THE issue of The Standard of 24 September carried a story in which a young boy and his two brothers, aged five and eight, watched as their father battered their mother to death. This followed a domestic dispute.
Betty Makoni of the Girl Child Network, commenting in the same article said the experience of the three boys was a clear testimony of the terrifying effects of domestic violence and the more reason why the Bill on Domestic Violence should be passed in order to prevent loss of life, while protecting children.
After discussing this matter with friends whether the existence of an Act would have prevented Tichaona's father from murdering his wife, we concluded that such an Act would not have prevented the murder. This is because the husband was aware that murdering someone attracts capital punishment.
The question is why did Tichaona's father end up taking such a suicidal measure? My view is that it is not the existence of relevant legislation that stops domestic violence, rather it is identification of the real causes of domestic violence that will help stakeholders in coming up with the best way of dealing with it.
Advocates of the Bill on Domestic Violence concentrate on events that actually took place on the day of the violence, highlighting its horrific moments, without due regard to the causes and symptoms of domestic violence. As a result, these advocates are likely to come up with the wrong cure to domestic violence.
My view - which I have shared with friends and colleagues - is that it is extreme provocation that often drives the perpetrators of domestic violence to such tragic actions. The case of the late Oliver Tengende, is an example.
There are various types and degrees of provocation just as there are of domestic violence. In most of the literature that I have come across, infidelity is the most common cause of domestic violence. The current economic hardships have seen individuals chasing every opportunity that arises, no matter how unethical or immoral it may be, in order to survive. This has seen an upsurge in extra-marital affairs. It is very common to see couples shouting or fighting over trivial issues with infidelity surfacing as the underlying cause.
During the best of times in love affairs, some individuals spend a fortune on their sweethearts, buying them houses and furniture, sending them to school and finding employment for them. However, the moment this spouse, boyfriend or girlfriend starts looking down upon his or her partner and begins the process of dumping him or her, violence is imminent.
Equal rights have been misconstrued within the family set up to mean that husband and wife become "co-presidents" of the house. It is common that whenever people get together, there should be a leader.
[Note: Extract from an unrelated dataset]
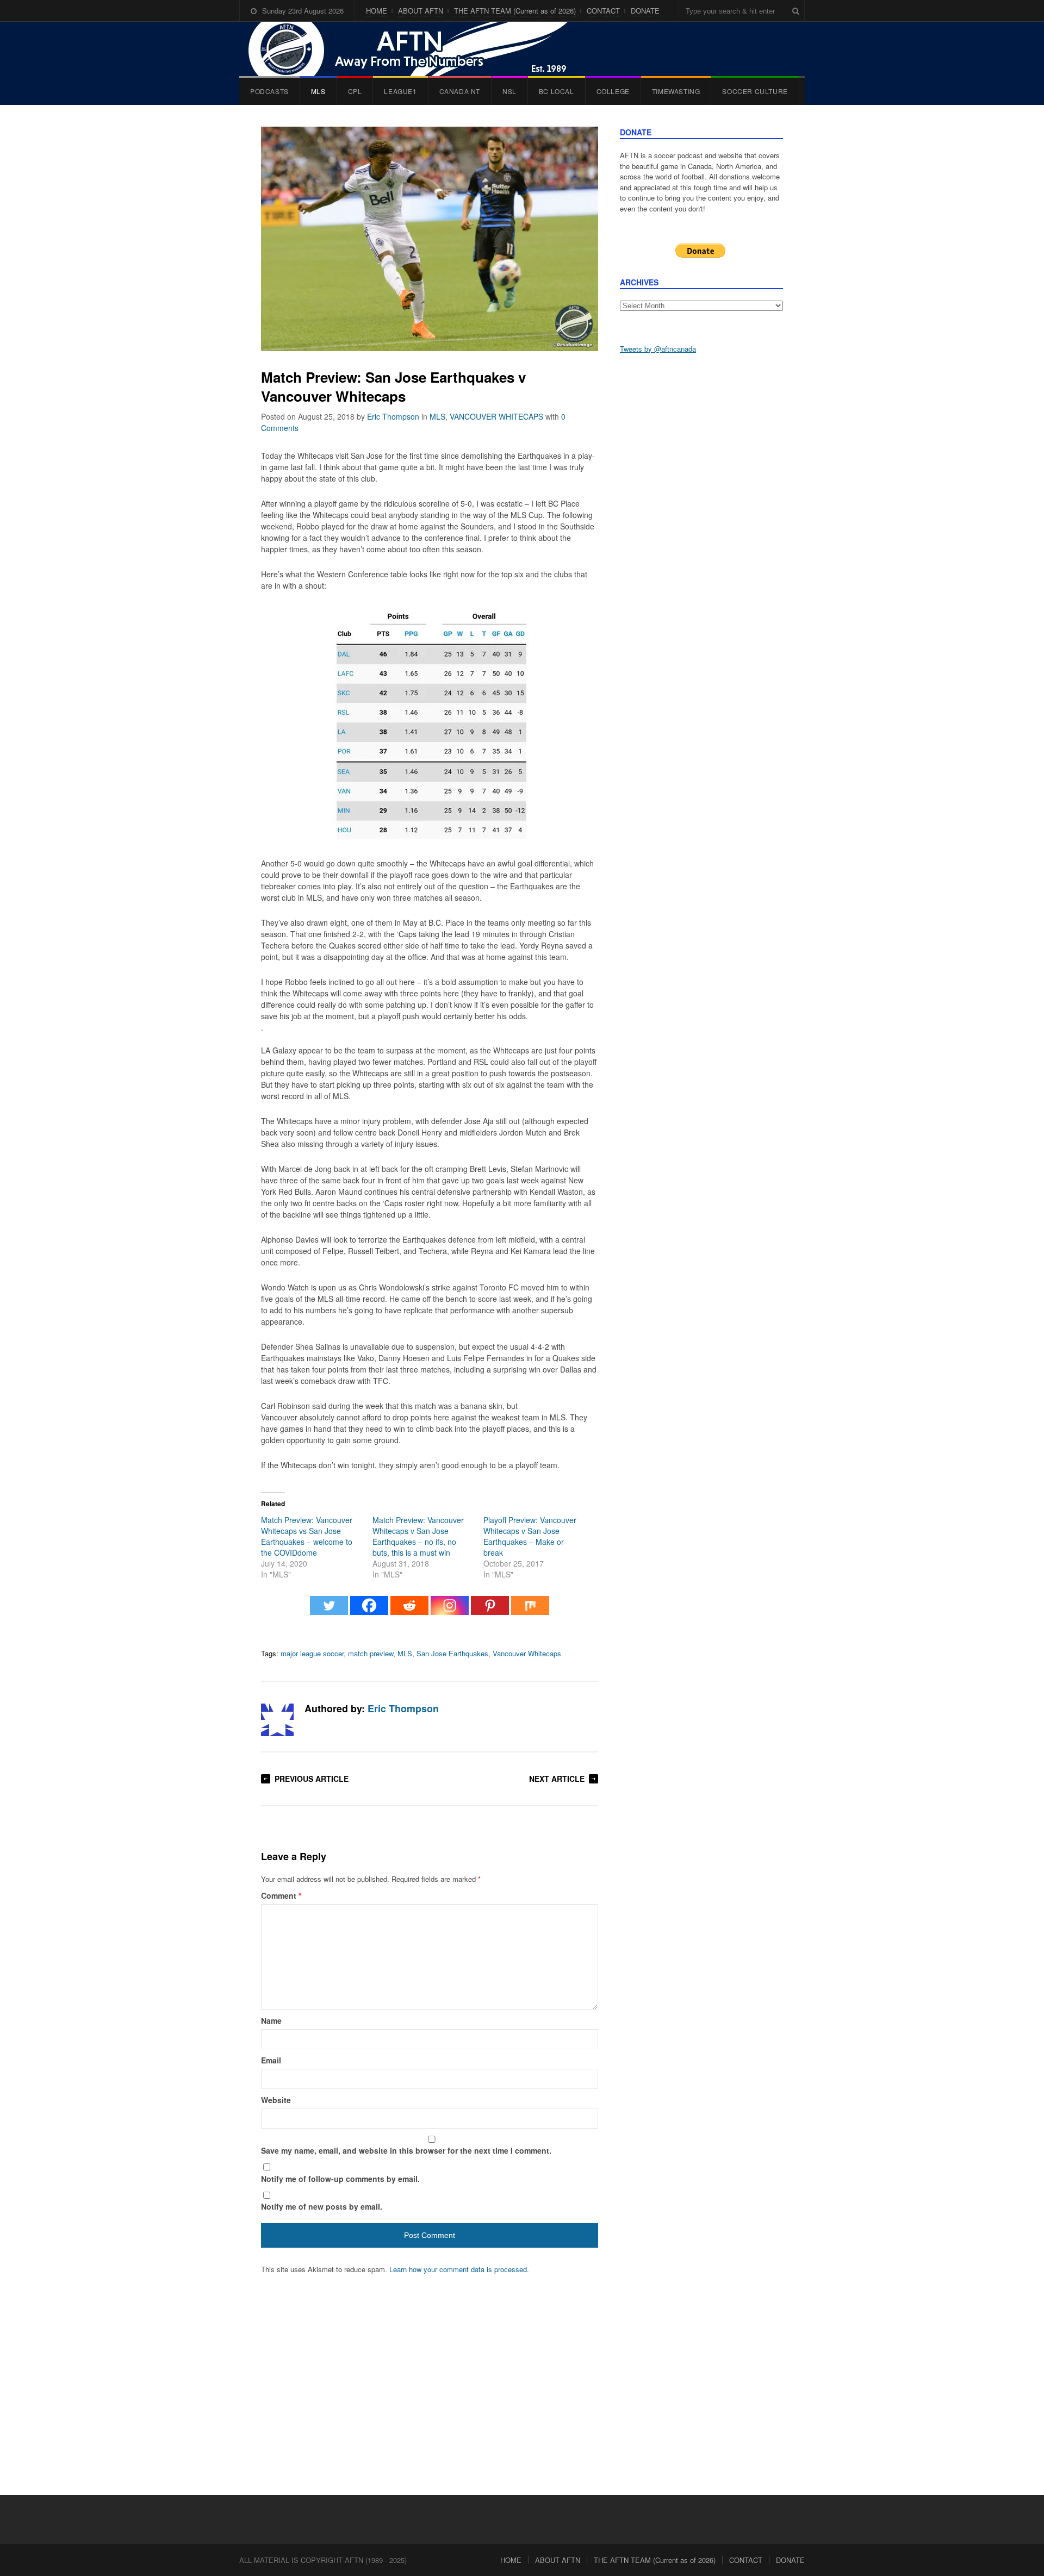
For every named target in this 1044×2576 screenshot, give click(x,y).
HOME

While most modern women face a major challenge because men believe they should have the final say whenever there is a deadlock.
If we have a situation where the woman believes she is more intelligent and that her spouse is intellectually challenged, we end up with a situation where both will seek to assert their authority in the house. The result is that either one of them gives up or it will only be a matter of time before domestic violence occurs.
Small houses have become another cause of domestic violence. Various forms of domestic violence are likely to erupt as the husband spends most of the time away with the small house.
But small houses themselves can give rise to domestic violence, especially when they decide to dump boyfriends for new ones. Physical violence and stalking usually result.
Fear of splitting assets into two equal halves after divorce or separation has kept some marriages intact but such marriages have become associations between two enemies. It is usually the man who fears losing in the event of a family splitting up. Spiritual abuse, such as the use of juju, which is not mentioned in the Bill is most likely to take place. Solution to this cause requires the intervention of professional counsellors because one needs to be armed psychologically to face the consequences of divorce.
However, there are other forms of abuse, which are mostly centred on lack of mutual respect for each other. In my opinion, it is not the existence of a piece of legislation that discourages domestic violence. Rather it is the understanding of one another in a relationship, giving each other responsibilities, the ability not to over-reach each other and the need to be together even during trying times.
Extensive outreach programmes targeting every citizen in the format of the HIV/AIDS awareness campaigns should be launched. They should be carried out by trained anti-domestic violence counsellors and should target everybody because at one point in life one is likely to be an instigator, perpetrator or a victim of domestic violence.